By george, I think he's got it!

A little over a month ago, I had a delightful conversation with an author, a new acquaintance (and, hopefully a friend) who mentioned one of his books and how he thought he might be uncovering some new ground with the book's concept. Then he looked at me and said, "You know, there really aren't any new ideas out there."

He's right. A while back I became enamoured of the concept of The Dance to describe how men and women are to relate, especially in marriage. I don't know why or how the image first occurred to me, but it began to grow in meaning and importance and I still love it. Of course, I'm not the only one. Now, in the last half of Thomas Howard's Chance or the Dance?, I continue to be amazed at how much I'd want to be underlining, marking and otherwise highlighting if this copy belonged to me and not the University of Denver's library (as an aside, isn't inter library loan a grand thing?). I shall have to get my own copy soon.

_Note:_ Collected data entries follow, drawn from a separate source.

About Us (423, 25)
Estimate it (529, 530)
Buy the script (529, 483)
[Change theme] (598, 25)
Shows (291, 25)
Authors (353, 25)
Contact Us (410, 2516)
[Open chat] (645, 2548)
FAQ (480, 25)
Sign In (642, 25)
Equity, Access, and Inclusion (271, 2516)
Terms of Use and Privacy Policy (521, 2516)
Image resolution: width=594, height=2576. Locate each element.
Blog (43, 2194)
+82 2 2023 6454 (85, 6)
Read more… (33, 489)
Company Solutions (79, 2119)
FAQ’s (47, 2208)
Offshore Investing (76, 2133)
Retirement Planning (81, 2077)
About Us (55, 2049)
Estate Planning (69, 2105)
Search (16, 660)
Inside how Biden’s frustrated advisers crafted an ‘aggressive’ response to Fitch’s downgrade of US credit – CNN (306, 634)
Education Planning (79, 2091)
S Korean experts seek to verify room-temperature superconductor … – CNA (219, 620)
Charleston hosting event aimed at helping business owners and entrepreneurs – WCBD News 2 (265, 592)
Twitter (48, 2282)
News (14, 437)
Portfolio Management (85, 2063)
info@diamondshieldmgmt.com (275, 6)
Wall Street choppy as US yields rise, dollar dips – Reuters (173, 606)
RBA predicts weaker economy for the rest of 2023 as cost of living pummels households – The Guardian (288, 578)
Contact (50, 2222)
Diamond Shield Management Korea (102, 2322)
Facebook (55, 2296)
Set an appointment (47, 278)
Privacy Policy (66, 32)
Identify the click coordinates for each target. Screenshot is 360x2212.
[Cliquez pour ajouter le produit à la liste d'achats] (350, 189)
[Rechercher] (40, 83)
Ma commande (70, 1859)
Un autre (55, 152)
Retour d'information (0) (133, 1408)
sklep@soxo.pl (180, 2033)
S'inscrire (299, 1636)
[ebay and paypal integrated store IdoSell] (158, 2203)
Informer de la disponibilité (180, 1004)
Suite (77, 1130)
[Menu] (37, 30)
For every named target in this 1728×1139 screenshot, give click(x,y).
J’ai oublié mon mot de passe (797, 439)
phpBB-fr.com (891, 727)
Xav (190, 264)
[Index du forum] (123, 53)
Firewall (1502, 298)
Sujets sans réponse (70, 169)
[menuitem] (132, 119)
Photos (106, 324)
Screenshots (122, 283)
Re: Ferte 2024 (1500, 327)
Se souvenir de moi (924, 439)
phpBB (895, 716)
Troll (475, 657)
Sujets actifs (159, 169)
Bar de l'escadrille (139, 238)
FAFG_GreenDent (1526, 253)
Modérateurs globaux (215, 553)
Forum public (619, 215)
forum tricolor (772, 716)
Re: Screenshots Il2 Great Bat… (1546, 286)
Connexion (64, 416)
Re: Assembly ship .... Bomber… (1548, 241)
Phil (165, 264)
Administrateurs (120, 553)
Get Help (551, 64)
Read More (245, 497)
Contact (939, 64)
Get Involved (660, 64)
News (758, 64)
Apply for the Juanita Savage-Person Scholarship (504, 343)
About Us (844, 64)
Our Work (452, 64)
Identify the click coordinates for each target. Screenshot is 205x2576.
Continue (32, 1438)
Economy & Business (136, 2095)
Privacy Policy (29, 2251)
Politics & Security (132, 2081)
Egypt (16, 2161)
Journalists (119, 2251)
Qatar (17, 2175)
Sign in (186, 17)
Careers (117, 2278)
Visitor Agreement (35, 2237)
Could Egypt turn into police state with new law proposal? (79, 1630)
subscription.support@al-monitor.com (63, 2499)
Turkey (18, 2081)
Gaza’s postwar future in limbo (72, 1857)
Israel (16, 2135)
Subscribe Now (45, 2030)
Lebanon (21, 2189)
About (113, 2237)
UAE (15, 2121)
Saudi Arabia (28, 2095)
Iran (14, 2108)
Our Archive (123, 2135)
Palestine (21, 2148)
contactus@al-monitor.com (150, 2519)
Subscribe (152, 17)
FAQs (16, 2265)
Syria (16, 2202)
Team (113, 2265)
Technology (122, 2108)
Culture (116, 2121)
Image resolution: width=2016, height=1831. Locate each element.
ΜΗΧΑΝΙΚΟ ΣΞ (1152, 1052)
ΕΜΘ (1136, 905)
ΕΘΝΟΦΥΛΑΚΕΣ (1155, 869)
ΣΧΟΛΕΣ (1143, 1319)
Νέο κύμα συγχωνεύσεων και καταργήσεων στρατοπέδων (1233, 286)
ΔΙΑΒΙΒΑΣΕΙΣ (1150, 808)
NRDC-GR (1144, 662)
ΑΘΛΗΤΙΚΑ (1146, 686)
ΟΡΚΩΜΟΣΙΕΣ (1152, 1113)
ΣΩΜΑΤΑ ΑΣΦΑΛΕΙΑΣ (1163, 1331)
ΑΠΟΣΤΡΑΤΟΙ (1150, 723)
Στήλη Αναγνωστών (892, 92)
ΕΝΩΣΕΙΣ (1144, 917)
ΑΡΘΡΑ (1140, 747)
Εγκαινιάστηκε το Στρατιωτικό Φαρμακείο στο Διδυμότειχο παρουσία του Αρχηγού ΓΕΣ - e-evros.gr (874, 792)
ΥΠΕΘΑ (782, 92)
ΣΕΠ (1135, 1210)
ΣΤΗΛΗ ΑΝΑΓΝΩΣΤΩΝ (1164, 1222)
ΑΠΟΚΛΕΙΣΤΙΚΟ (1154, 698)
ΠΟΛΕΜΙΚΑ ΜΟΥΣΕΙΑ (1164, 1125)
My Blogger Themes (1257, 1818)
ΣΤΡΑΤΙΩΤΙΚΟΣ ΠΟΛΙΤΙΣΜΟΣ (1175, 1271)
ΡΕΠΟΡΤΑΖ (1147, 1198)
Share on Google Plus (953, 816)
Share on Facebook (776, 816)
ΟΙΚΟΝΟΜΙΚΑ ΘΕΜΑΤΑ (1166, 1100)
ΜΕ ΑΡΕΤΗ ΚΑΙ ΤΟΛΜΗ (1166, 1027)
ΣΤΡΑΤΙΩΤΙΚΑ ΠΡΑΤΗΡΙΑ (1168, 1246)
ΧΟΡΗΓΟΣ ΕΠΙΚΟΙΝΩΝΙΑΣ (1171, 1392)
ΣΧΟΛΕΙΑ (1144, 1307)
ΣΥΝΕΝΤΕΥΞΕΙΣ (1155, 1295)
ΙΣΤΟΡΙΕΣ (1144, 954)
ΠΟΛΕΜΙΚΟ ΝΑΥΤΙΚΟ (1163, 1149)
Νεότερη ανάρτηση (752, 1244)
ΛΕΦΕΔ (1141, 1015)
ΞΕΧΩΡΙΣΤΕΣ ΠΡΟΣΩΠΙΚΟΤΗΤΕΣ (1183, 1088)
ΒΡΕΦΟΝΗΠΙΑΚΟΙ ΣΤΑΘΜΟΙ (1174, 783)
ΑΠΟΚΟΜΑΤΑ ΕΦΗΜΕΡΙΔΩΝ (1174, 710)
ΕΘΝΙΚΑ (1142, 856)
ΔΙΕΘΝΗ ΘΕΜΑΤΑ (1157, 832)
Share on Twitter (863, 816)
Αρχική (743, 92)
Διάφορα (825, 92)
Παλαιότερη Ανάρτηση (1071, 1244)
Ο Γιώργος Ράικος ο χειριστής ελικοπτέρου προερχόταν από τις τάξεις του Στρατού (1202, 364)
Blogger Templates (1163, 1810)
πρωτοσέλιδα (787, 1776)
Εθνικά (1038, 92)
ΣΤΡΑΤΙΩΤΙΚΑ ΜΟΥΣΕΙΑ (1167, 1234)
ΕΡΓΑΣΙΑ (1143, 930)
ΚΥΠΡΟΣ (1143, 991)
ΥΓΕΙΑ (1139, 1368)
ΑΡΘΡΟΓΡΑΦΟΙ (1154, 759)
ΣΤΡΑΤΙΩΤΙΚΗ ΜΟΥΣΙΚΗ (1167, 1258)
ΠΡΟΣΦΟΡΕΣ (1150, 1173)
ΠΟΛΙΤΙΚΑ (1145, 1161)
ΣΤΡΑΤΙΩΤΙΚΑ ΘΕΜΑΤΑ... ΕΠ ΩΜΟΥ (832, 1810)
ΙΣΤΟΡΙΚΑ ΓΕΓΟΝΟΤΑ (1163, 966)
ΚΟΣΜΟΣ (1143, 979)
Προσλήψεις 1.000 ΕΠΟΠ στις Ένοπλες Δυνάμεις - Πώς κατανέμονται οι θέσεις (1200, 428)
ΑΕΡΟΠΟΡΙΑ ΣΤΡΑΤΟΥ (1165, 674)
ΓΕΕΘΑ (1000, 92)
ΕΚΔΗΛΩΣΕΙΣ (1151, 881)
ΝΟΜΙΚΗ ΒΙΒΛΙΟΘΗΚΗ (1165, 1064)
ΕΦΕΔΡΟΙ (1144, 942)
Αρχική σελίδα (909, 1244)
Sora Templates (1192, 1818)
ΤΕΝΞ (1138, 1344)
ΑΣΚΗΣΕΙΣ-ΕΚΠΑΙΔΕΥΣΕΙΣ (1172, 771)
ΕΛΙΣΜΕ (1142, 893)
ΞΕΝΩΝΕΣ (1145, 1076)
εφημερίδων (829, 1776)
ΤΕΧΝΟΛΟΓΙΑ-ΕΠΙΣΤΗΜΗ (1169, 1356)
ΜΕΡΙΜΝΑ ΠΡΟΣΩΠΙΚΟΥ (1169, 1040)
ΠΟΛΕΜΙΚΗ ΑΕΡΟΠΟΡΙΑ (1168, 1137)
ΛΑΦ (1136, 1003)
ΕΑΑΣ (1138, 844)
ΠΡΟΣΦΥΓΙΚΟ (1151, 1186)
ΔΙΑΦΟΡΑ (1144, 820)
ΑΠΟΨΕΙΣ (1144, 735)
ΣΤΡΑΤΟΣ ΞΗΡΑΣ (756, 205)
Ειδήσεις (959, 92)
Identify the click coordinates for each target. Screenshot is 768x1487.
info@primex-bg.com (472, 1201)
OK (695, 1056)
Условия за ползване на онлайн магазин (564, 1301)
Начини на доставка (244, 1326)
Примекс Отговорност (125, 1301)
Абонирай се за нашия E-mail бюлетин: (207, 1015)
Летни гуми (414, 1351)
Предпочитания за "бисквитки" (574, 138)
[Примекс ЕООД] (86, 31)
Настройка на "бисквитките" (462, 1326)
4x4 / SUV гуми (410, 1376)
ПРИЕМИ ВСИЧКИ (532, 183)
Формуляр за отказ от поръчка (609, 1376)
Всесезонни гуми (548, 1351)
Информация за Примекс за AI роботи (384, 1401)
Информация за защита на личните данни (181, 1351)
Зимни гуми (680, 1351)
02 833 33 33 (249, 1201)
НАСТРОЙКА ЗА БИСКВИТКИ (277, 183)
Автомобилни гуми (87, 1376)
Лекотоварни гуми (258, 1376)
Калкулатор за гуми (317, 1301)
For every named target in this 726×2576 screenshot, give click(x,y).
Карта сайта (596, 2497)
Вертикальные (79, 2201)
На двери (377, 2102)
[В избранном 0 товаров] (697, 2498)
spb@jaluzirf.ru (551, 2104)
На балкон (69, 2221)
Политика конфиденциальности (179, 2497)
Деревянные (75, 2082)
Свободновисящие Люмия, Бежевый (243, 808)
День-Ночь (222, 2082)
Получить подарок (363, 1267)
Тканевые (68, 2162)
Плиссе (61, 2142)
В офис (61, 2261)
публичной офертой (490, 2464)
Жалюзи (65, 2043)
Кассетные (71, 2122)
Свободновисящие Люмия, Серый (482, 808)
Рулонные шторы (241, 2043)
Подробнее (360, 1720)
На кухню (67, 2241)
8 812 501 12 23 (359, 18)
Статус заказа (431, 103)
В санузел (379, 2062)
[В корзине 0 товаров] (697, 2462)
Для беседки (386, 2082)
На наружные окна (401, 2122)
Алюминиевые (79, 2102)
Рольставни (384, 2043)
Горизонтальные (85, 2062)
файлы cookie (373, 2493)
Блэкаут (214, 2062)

Here is a passage I found particularly startling because it voices, in pitch-perfect fashion, what our nouveau sages (aka Egalitarians) think and often say about women of a more, ahem, traditional bent:

"We would all rather not be forced into fealty. And, under the new myth, fealty itself is a grating idea that drags up specters either of sycophantic courtiers bobbing about the throne, or of humpbacked clouts flogged into animal servitude by draconian overseers. It is natural that, with the disappearance of divine sanctions for authority, the notion of authority itself should come under surveillance, since the question of an origin for authority is thrown open. It was possible for a while, of course, to supplant the god with the idea of tradition, or history or consensus, as sources of authority, but the very nature of the new myth, since it arises from the notion of autonomy, is to tend toward the idea of autonomy in all regions. . .The gods are certainly dead -- that part at least is settled; and tradition is a gorgon that must be slain; and history has been so botched that it must be begun anew by a generation that has been delivered from the sins and mistakes of its fathers; and consensus is only bourgeois tergiversation for power politics."